**Problem details:** What you write should be the line containing "Viewport: 1568px width, 763px height." followed by every line after it to the end of the listing, exactly as given, and nothing more.

——

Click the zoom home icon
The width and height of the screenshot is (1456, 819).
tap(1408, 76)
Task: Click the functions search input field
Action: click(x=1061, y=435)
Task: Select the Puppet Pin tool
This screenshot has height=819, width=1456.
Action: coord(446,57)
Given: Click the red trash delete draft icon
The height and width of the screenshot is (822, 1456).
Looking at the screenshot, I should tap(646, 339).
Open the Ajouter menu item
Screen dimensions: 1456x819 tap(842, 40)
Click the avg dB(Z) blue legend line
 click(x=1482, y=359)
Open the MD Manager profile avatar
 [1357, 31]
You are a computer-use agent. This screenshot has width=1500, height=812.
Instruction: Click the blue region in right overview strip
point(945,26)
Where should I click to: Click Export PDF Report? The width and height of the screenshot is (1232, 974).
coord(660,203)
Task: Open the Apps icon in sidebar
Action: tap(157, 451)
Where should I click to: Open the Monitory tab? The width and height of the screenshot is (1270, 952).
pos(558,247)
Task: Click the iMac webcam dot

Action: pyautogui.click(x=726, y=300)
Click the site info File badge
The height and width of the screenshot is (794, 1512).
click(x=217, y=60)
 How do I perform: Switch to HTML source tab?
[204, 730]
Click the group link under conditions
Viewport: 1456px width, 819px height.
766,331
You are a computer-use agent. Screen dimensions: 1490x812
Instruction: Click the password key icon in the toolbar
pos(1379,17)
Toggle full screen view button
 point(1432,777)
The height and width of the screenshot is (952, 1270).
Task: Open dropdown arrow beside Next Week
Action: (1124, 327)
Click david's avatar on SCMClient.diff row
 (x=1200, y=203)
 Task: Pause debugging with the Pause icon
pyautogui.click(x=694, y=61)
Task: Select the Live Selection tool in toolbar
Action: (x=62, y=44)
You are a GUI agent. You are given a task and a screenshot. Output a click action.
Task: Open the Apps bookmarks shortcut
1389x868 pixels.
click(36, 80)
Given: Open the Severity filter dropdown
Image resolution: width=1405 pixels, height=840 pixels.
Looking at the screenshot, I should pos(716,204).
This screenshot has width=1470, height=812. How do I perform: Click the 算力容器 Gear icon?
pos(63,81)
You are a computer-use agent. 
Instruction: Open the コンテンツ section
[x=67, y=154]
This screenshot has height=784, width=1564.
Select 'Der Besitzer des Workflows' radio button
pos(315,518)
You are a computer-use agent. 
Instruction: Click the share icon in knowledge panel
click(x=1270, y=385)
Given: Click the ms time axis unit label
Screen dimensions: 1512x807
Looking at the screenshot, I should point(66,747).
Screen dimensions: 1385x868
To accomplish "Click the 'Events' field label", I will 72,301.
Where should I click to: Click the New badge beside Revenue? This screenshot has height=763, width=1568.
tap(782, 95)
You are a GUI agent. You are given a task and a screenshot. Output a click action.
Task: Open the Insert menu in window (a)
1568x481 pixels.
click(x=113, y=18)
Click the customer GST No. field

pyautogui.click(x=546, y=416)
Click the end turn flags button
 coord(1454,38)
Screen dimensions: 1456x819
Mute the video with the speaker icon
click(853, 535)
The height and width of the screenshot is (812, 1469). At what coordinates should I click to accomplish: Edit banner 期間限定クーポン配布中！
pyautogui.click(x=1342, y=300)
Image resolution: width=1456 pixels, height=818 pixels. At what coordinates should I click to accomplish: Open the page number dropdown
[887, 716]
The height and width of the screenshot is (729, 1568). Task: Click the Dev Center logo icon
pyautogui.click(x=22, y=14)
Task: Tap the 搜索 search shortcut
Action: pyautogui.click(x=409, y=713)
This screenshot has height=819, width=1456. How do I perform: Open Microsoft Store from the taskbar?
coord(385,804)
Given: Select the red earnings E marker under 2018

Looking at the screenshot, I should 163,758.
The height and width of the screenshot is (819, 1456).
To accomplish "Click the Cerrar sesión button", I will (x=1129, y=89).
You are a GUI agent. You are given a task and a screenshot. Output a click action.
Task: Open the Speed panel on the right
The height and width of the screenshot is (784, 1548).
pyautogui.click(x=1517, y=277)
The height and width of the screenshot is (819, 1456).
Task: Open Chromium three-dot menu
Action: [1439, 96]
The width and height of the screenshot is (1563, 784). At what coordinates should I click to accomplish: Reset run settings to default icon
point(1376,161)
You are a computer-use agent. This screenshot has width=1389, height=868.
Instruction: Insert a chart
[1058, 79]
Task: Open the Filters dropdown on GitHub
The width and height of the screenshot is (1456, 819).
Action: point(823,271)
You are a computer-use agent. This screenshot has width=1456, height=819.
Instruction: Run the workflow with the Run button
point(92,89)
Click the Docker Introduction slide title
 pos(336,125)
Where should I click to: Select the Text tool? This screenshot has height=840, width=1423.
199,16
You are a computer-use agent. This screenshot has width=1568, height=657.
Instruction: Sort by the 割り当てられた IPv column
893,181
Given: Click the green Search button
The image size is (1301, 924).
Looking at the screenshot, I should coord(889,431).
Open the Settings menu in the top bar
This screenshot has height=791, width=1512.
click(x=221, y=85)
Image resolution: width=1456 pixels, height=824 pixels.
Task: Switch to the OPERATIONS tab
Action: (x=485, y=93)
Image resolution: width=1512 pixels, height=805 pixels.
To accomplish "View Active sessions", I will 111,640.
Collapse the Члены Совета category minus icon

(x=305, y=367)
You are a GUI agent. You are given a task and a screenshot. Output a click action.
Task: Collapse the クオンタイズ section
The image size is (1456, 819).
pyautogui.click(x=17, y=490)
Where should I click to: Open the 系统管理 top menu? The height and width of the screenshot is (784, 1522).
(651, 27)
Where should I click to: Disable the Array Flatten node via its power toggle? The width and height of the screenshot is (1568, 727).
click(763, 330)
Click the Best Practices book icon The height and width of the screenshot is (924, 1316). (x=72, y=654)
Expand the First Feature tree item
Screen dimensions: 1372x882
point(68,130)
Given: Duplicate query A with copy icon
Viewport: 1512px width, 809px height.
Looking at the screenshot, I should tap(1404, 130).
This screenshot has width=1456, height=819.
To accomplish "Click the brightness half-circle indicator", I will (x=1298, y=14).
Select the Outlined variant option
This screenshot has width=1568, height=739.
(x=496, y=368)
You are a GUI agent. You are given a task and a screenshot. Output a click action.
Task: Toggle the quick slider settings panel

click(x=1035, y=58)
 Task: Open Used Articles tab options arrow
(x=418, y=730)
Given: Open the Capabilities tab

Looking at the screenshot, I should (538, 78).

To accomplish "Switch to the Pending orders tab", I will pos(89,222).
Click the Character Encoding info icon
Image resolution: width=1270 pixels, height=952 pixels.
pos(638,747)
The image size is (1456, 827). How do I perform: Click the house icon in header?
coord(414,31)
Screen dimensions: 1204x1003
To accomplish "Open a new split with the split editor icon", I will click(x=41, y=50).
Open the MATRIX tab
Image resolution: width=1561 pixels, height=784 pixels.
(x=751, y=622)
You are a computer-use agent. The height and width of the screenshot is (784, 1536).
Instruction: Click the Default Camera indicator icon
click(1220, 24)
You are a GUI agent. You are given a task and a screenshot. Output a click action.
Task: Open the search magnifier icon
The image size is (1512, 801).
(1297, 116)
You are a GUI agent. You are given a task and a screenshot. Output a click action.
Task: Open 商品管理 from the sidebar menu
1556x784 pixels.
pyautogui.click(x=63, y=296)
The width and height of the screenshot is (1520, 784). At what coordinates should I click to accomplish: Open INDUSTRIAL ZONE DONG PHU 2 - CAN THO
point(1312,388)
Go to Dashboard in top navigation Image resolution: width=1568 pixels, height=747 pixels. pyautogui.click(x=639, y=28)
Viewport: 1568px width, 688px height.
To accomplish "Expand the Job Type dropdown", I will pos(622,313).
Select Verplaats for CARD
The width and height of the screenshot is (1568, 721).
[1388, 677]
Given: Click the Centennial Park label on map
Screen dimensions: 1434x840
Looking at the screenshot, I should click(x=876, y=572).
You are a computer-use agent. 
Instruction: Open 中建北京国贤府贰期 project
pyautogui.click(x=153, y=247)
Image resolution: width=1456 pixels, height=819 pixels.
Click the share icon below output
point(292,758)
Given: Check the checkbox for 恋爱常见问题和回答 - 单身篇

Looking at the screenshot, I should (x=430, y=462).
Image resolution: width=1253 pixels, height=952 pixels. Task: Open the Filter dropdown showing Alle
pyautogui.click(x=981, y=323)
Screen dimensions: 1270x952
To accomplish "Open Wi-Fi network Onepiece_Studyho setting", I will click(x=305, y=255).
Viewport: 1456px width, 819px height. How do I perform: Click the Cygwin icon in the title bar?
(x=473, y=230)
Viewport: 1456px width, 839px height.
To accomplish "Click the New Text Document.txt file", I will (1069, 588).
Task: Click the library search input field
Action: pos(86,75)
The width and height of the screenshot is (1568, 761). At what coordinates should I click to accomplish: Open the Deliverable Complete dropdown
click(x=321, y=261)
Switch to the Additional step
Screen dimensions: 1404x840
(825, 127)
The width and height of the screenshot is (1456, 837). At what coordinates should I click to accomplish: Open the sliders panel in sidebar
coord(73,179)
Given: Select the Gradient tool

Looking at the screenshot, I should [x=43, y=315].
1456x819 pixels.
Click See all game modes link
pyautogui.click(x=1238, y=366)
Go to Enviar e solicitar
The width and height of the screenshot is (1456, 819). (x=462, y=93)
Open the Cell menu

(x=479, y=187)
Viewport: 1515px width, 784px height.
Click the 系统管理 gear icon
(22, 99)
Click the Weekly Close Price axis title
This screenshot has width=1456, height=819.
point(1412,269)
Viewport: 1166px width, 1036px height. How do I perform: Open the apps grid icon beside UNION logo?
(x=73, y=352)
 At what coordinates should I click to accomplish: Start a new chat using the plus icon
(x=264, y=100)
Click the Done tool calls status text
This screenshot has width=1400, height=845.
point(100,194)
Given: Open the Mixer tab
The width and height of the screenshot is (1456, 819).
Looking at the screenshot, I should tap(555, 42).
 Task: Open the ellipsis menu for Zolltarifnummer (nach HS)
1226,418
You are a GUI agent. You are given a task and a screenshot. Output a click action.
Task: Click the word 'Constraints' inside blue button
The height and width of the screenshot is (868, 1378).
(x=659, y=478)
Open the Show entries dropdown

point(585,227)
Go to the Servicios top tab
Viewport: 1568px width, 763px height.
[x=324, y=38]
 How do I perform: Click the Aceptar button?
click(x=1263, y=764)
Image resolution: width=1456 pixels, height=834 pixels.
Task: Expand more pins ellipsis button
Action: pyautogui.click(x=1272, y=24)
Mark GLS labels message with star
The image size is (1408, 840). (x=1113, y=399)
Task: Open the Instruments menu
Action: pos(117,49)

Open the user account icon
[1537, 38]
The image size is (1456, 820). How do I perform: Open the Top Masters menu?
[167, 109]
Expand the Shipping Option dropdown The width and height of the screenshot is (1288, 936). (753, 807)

——

**Solution to this problem:**
Viewport: 1568px width, 763px height.
[x=324, y=38]
 How do I perform: Click the Aceptar button?
click(x=1263, y=764)
Image resolution: width=1456 pixels, height=834 pixels.
Task: Expand more pins ellipsis button
Action: pyautogui.click(x=1272, y=24)
Mark GLS labels message with star
The image size is (1408, 840). (x=1113, y=399)
Task: Open the Instruments menu
Action: pos(117,49)

Open the user account icon
[1537, 38]
The image size is (1456, 820). How do I perform: Open the Top Masters menu?
[167, 109]
Expand the Shipping Option dropdown The width and height of the screenshot is (1288, 936). (753, 807)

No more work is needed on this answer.